Although strictly speaking the Dynamex decision was decided based on whether the drivers were improperly categorized as independent contractors under California’s Wage Orders regulations, it jarred many businesses that had been relying on hiring independent contractors as their workers. Among the questions raised but left unanswered were whether the ruling would (1) be applied retroactively; (2) extend beyond the delivery driver context into other business sectors, including franchising operations; and (3) be limited to the wage orders.
In the year since Dynamex was decided, it has been hotly contested, including in three important cases, Western States Trucking Ass’n. v. Schoorl, Alvarez v. XPO Logistics Cartage LLC and California Trucking Ass’n. v. Su. Each raised questions regarding the scope of Dynamex.
A case just decided by the federal Ninth Circuit Court of Appeals, Vazquez v. Jan-Pro Franchising International, filed on May 2, 2019, has begun to answer some of the questions raised by these and other cases. Vazquez involved plaintiffs who purchased office cleaning franchises from “master franchisors” who were in turn licensed by Jan-Pro, a company that the Court described as an “international business that had developed a sophisticated ‘three-tier’ franchising model.” Plaintiffs, claiming that they were improperly classified as independent contractors, sued Jan-Pro directly.
Setting aside the complex procedural history which explains why a federal court is interpreting California law, the case addresses the three questions identified above. First, Dynamex’s ABC test, when it is appropriately applied, is retroactive. The Court held that the general rule in California is that judicial decisions apply retroactively, even when they overrule former precedent. The Court also held that the limited exception to that general rule didn’t apply.

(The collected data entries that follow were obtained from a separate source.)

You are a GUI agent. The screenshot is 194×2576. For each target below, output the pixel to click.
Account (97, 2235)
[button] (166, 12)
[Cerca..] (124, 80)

Second, in sending the case back to the District Court, the appellate court offered “aid” to the District Court as it considered Jan-Pro’s inevitable arguments that the ABC test shouldn’t apply to the franchising business, even to what the Court somewhat dismissively terms “third tier” relationships. It said that the ABC test “applies to a dispute between a putative employee and a hiring entity even if they are not parties to the same contract.” That is, inserting a “master franchisor” between the ultimate franchisor and the people who do the work does not preclude the finding that the worker is the employee of the ultimate franchisor, particularly where the ultimate franchisor “designed and implemented the contractual framework under which (the workers) were misclassified” as independent contractors.
Moreover, the Court suggested that Prong “B” of the ABC test – the hiring entity must not be engaged in the same usual course of business as the putative employee – applied. The Court observed that Jan-Pro was engaged in the cleaning business, not the franchise business, because it earns its revenue from people who perform cleaning services and in fact holds itself out, on its website and elsewhere, as “a leader in the commercial cleaning industry.”
The third area where the Jan-Pro Court provides additional clarification is more encouraging to businesses that rely on independent contractors, however. The Court clearly limited its “guidance” to the District Court to cases in which compliance with Wage Orders is at issue. It distinguished holding a business liable for compliance with wage orders under the ABC test as an expressed public policy – wage orders are concerned with creating incentives for businesses “to internalize the costs of underpaying workers – costs that would otherwise be borne by society” – from vicarious liability for a tort case, such as a claimed sexual assault brought against an employee of the franchisee.
The Jan-Pro case certainly moves the Dynamex ABC test further into franchising businesses, but suggests that it might be limited to wage and hour claims. In any event, the Dynamex case has been, and promises to continue to be, hotly contested.